Additionally, all reports and other documents subsequently filed by us pursuant to Sections 13(a), 13(c), 14 and 15(d) of the Exchange Act, except as to any portion of any report or document that is not deemed filed under such provisions, (i) on or after the date of filing of the registration statement containing this prospectus and prior to effectiveness of the registration statement and (ii) on or after the date of this prospectus and until the earlier of the date on which all the securities registered hereunder have been sold or the registration statement of which this prospectus is a part has been withdrawn, shall be deemed to be incorporated by reference in this prospectus and to be part hereof from the date of filing of such reports and other documents. Any information that we subsequently file with the SEC that is incorporated by reference as described above will automatically update and supersede any previous information that is part of this prospectus or in a document incorporated or deemed to be incorporated by reference herein. Nothing in this prospectus shall be deemed to incorporate information furnished but not filed with the SEC pursuant to Items 2.02, 7.01 or 9.01 of Form 8-K.

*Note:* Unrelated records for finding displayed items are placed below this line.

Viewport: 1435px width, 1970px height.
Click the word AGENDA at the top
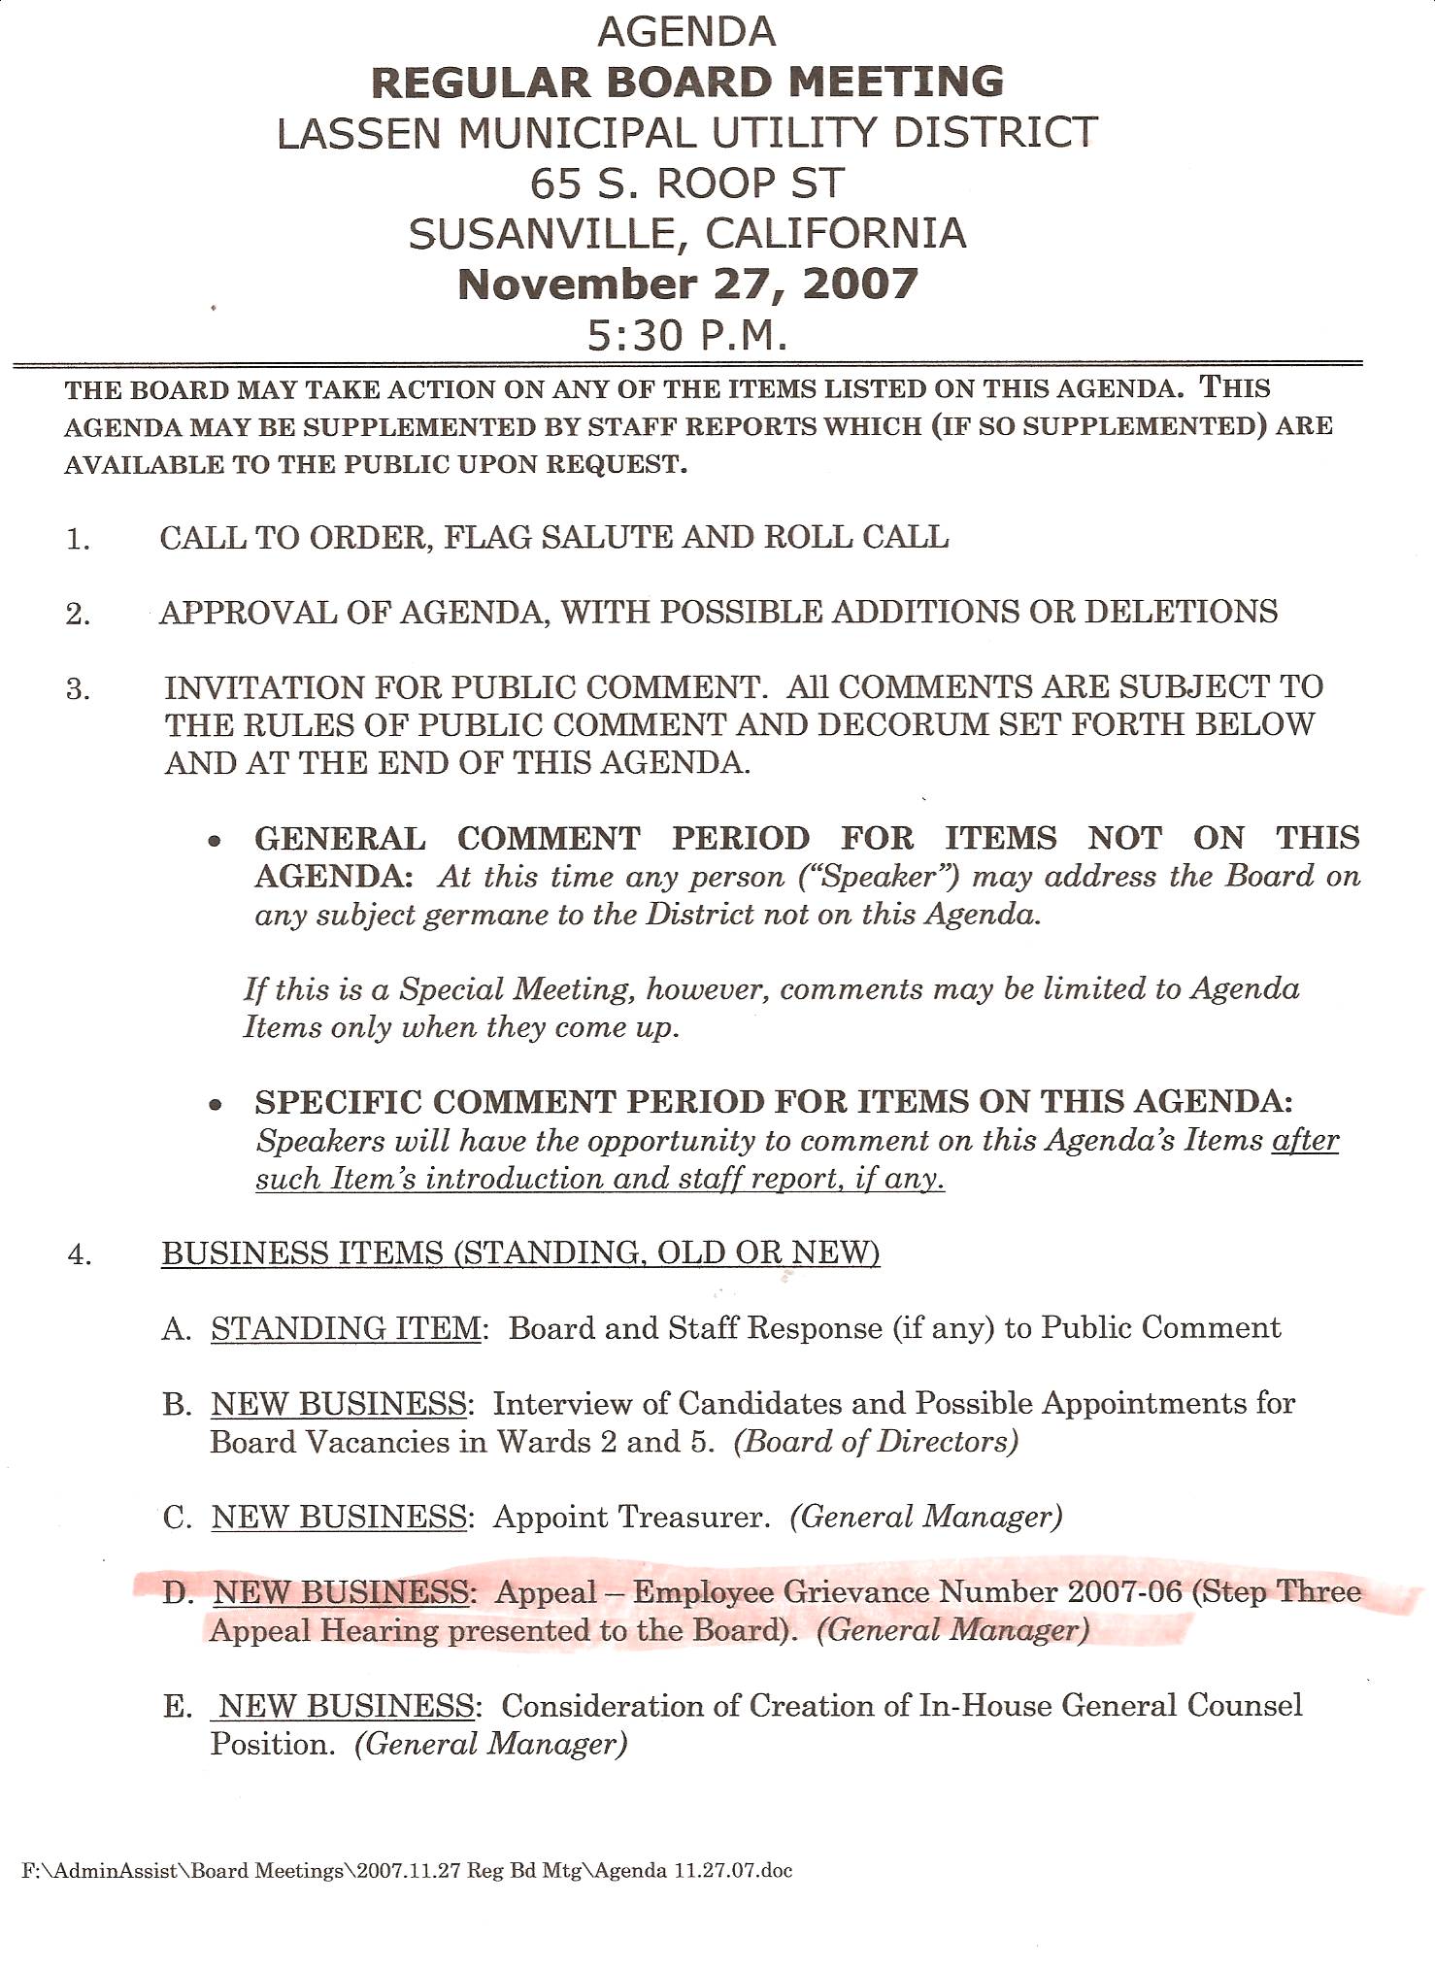click(686, 32)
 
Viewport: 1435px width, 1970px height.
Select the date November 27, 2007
click(687, 284)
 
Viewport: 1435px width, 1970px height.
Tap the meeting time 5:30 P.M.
click(686, 335)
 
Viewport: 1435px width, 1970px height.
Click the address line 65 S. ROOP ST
click(686, 183)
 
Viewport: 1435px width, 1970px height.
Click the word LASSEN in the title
click(358, 133)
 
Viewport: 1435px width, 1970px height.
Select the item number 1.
click(78, 539)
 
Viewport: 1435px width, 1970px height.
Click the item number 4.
click(79, 1255)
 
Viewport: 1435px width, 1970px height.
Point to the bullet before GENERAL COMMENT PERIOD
click(216, 841)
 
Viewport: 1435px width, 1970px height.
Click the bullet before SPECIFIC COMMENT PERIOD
click(216, 1105)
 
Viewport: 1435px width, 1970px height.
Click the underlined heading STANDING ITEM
click(346, 1328)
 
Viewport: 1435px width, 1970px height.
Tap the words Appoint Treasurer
click(631, 1517)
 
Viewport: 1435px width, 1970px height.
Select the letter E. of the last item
click(178, 1707)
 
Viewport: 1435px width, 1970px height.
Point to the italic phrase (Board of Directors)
click(876, 1442)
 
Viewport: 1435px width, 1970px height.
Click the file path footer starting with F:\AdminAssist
click(407, 1871)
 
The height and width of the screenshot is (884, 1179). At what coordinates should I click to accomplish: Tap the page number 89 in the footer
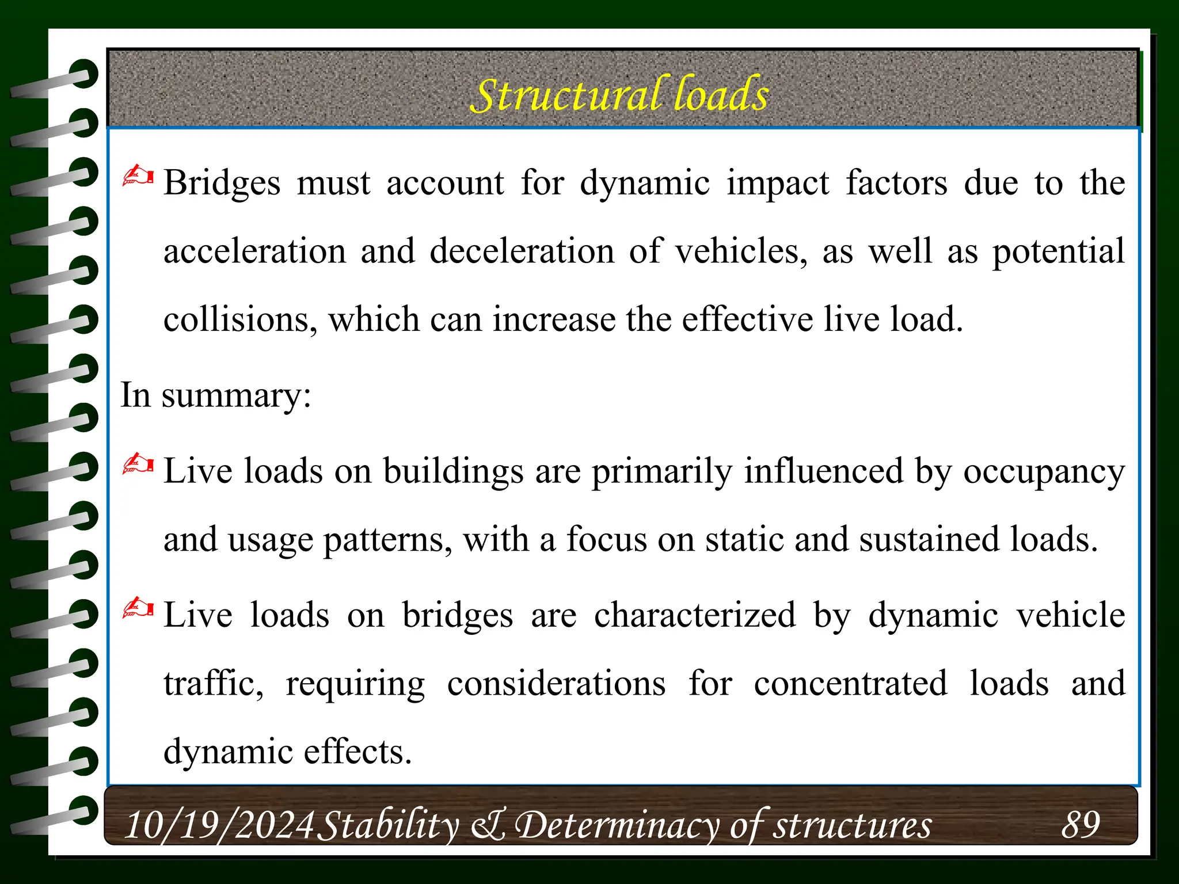tap(1080, 824)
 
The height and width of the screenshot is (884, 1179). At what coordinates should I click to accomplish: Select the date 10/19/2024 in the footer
tap(219, 825)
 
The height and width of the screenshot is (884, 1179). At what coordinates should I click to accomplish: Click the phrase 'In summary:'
tap(216, 396)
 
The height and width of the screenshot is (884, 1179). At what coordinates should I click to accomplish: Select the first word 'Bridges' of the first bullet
tap(222, 183)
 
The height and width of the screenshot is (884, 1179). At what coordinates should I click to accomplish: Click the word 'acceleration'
tap(254, 252)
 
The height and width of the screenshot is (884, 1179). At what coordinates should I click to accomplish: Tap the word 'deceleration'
tap(522, 252)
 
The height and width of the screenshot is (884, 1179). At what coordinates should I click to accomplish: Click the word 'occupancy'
tap(1044, 472)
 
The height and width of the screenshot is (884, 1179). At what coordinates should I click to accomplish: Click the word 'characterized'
tap(695, 615)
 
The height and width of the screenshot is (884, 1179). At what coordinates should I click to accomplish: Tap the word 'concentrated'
tap(850, 684)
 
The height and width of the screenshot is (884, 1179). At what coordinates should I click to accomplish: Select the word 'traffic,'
tap(214, 684)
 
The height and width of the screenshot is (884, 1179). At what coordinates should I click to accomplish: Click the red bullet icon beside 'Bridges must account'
tap(138, 176)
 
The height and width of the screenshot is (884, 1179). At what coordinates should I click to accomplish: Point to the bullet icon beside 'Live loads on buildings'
tap(138, 464)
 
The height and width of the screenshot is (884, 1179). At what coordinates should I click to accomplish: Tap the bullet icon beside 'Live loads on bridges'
tap(138, 608)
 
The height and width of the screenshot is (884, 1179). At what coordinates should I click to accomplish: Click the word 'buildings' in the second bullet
tap(453, 472)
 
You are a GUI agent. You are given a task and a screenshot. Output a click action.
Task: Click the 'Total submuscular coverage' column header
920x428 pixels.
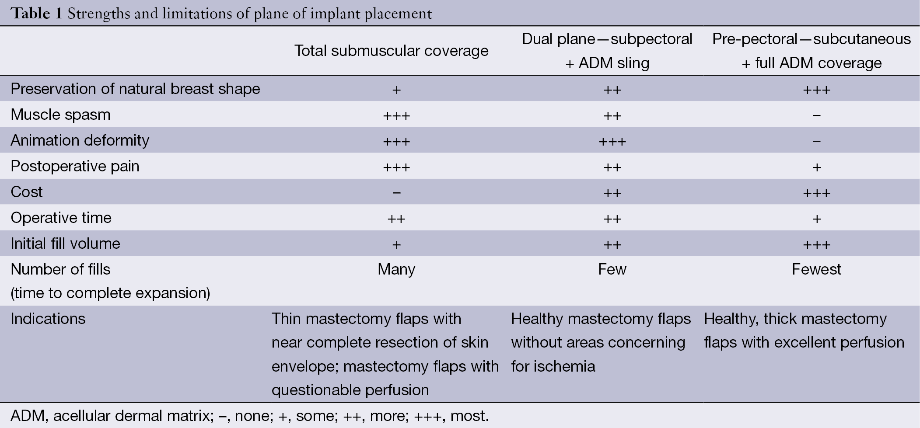[391, 51]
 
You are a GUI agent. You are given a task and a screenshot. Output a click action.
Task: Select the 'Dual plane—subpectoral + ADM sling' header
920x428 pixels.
[607, 51]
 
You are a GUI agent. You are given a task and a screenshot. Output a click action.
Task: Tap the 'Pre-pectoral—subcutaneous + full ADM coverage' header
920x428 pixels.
[812, 51]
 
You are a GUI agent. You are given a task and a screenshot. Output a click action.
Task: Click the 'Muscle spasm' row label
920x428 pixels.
[60, 115]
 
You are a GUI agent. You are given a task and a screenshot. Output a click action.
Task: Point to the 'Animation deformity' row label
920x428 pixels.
[80, 140]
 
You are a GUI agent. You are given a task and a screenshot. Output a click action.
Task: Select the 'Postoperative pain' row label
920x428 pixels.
[75, 166]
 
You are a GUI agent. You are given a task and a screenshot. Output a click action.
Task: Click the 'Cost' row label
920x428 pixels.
[27, 192]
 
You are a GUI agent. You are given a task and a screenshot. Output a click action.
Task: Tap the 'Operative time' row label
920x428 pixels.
[61, 218]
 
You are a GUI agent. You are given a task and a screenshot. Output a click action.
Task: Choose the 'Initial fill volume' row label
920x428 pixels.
[65, 244]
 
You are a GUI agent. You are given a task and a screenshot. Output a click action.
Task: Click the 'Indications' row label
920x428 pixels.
[48, 319]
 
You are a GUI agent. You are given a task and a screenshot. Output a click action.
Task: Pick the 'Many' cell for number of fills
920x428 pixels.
[396, 269]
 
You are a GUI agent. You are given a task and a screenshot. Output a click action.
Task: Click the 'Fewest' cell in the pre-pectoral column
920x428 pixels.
[816, 269]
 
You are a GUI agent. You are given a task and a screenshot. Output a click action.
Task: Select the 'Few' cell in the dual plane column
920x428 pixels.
[612, 269]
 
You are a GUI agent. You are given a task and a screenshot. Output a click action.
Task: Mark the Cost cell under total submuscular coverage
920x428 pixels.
[396, 193]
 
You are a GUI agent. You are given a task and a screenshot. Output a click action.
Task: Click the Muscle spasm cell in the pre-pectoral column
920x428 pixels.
[816, 115]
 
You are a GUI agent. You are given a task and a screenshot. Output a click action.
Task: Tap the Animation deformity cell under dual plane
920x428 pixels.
[612, 141]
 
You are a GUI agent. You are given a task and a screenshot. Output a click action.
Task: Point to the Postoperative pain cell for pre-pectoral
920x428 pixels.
[816, 167]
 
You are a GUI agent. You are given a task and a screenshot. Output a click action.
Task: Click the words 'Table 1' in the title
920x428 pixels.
[37, 14]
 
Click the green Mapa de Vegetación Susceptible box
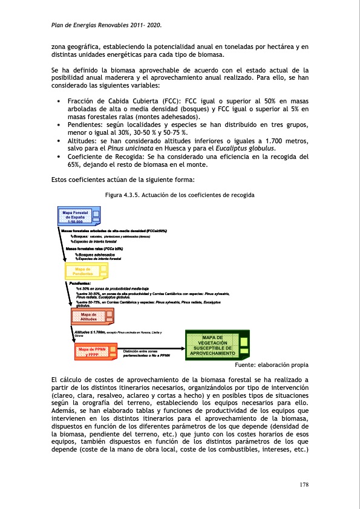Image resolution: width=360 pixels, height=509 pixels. coord(216,345)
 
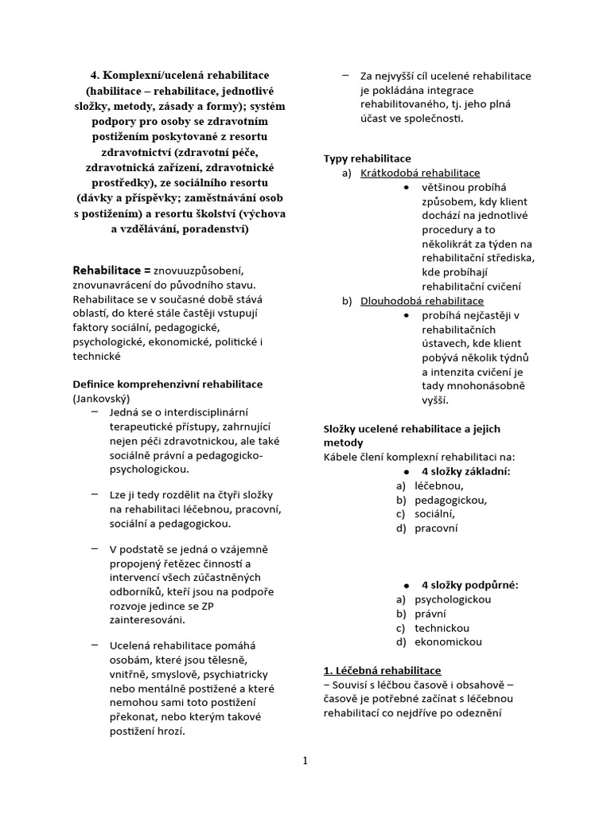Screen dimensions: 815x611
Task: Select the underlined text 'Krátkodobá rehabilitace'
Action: (x=420, y=173)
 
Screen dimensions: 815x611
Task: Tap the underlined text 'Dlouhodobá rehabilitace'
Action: (x=422, y=301)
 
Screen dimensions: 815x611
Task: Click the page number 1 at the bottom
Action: (x=305, y=761)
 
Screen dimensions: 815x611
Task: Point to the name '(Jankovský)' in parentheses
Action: (x=101, y=398)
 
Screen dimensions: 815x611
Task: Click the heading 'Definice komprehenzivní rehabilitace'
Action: (x=168, y=384)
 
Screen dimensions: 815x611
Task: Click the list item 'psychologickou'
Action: (x=453, y=599)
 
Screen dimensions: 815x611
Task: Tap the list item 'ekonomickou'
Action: (x=448, y=641)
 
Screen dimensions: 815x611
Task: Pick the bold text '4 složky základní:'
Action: (x=465, y=471)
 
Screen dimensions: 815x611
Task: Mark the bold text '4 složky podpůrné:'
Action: (x=469, y=585)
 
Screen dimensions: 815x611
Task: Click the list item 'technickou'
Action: (x=442, y=627)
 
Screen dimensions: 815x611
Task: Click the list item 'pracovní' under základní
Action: (x=436, y=528)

We will furnish without charge to you, on written or oral request, a copy of any or all of the documents incorporated by reference, including exhibits to these documents. The incorporated reports and other documents may also be accessed through our website, www.energyfocus.com. You should direct any requests for documents to:
Energy Focus, Inc.
32000 Aurora Road, Suite B
Solon, Ohio 44139
Attn: Chief Financial Officer
Telephone: (440) 715-1300

You should rely only on information contained in, or incorporated by reference into, this prospectus and any prospectus supplement we may file. We have not authorized anyone to provide you with information different from that contained in this prospectus, any prospectus supplement we may file, or incorporated by reference in those documents. We are not making offers to sell the securities in any jurisdiction in which such an offer or solicitation is not authorized or in which the person making such offer or solicitation is not qualified to do so or to anyone to whom it is unlawful to make such offer or solicitation.